Collected data entries
________________________________________

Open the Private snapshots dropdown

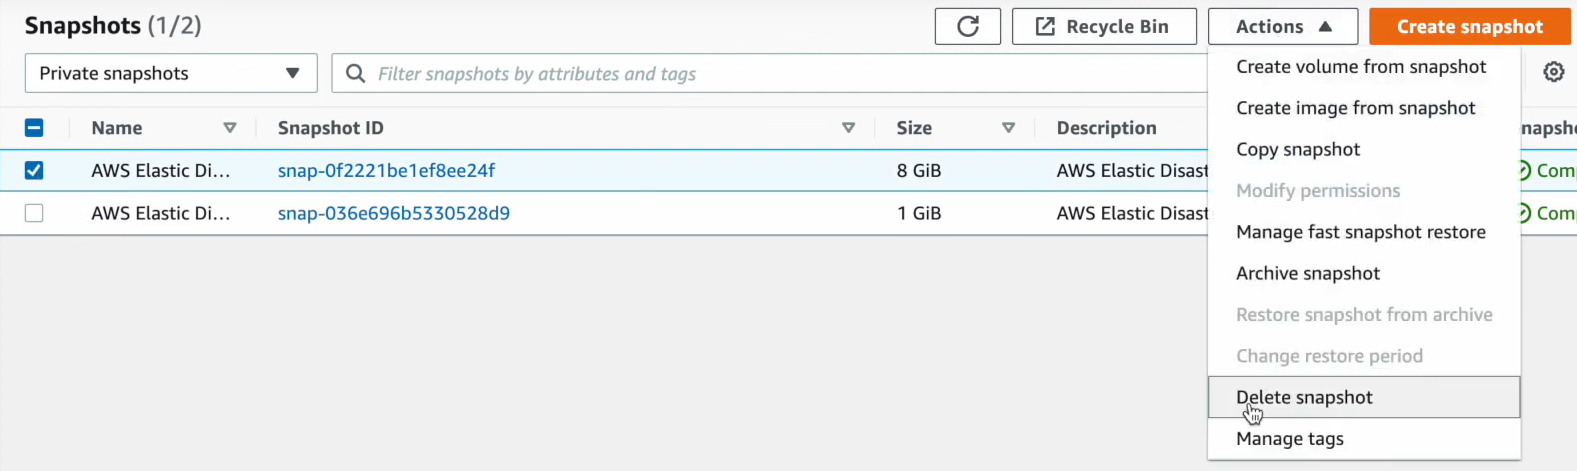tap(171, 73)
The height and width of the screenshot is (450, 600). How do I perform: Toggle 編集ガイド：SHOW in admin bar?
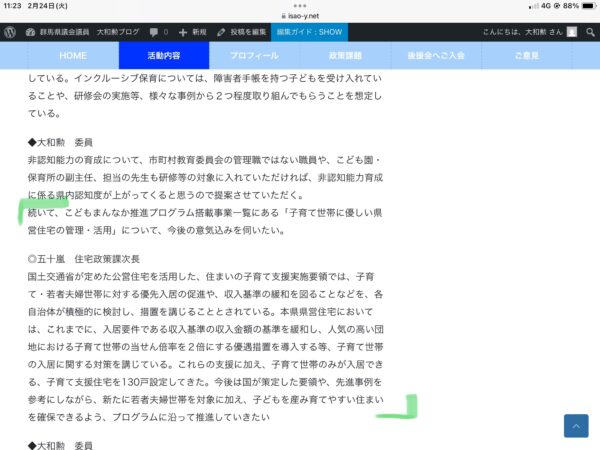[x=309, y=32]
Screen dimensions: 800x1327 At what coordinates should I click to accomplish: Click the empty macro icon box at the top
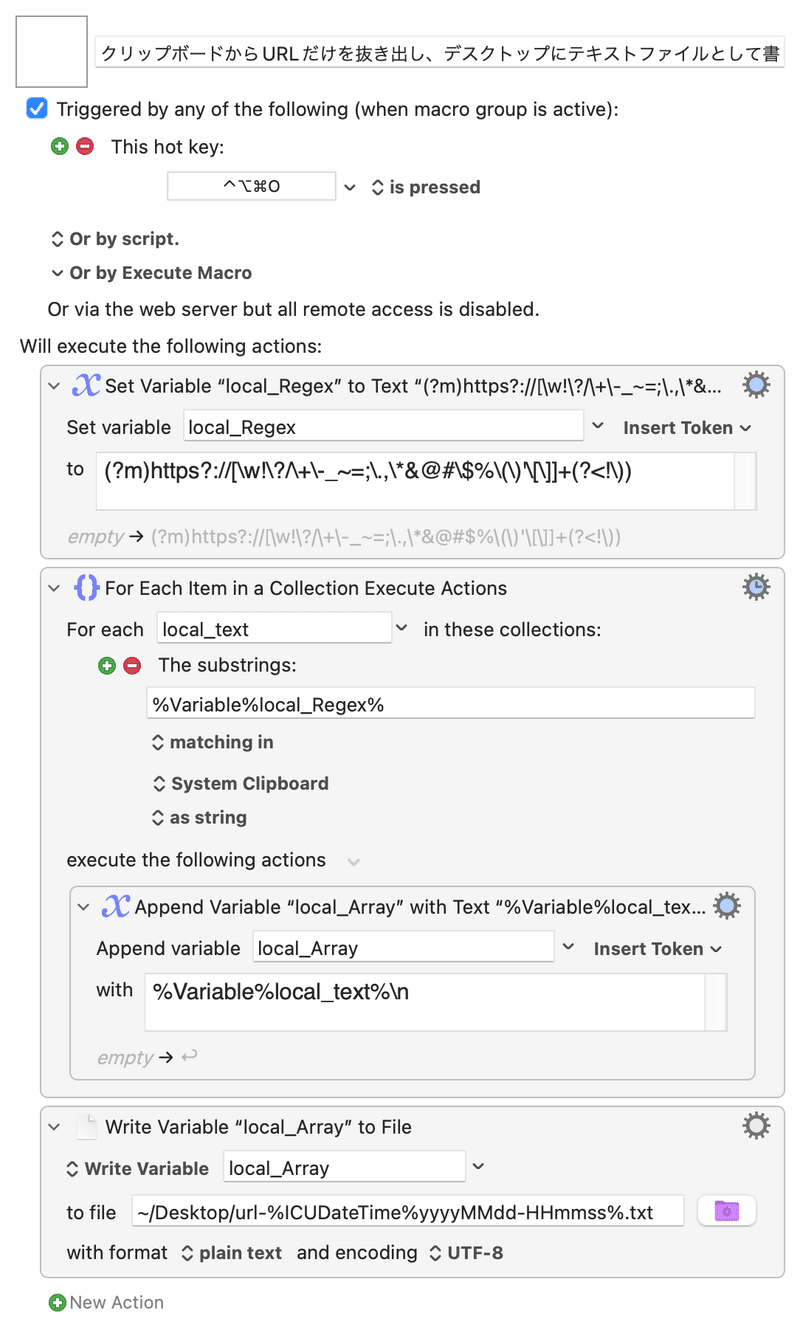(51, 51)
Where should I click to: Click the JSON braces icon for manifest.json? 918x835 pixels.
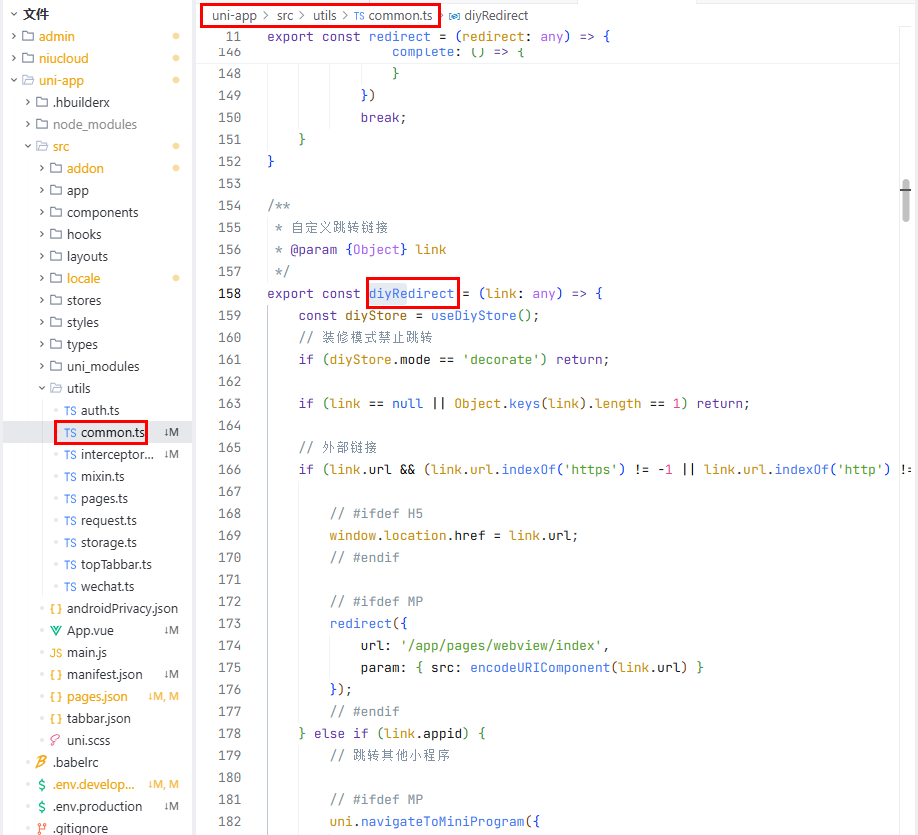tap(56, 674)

________________________________________

**Assignment**:
Write out again, exactly, each line from the one with "Screen dimensions: 800x1327" to the end of the entries. No pictures go in.

**Response for this exercise**:
Screen dimensions: 800x1327 At what coordinates should I click to accomplish: Click the empty macro icon box at the top
(51, 51)
Where should I click to: Click the JSON braces icon for manifest.json? 918x835 pixels.
tap(56, 674)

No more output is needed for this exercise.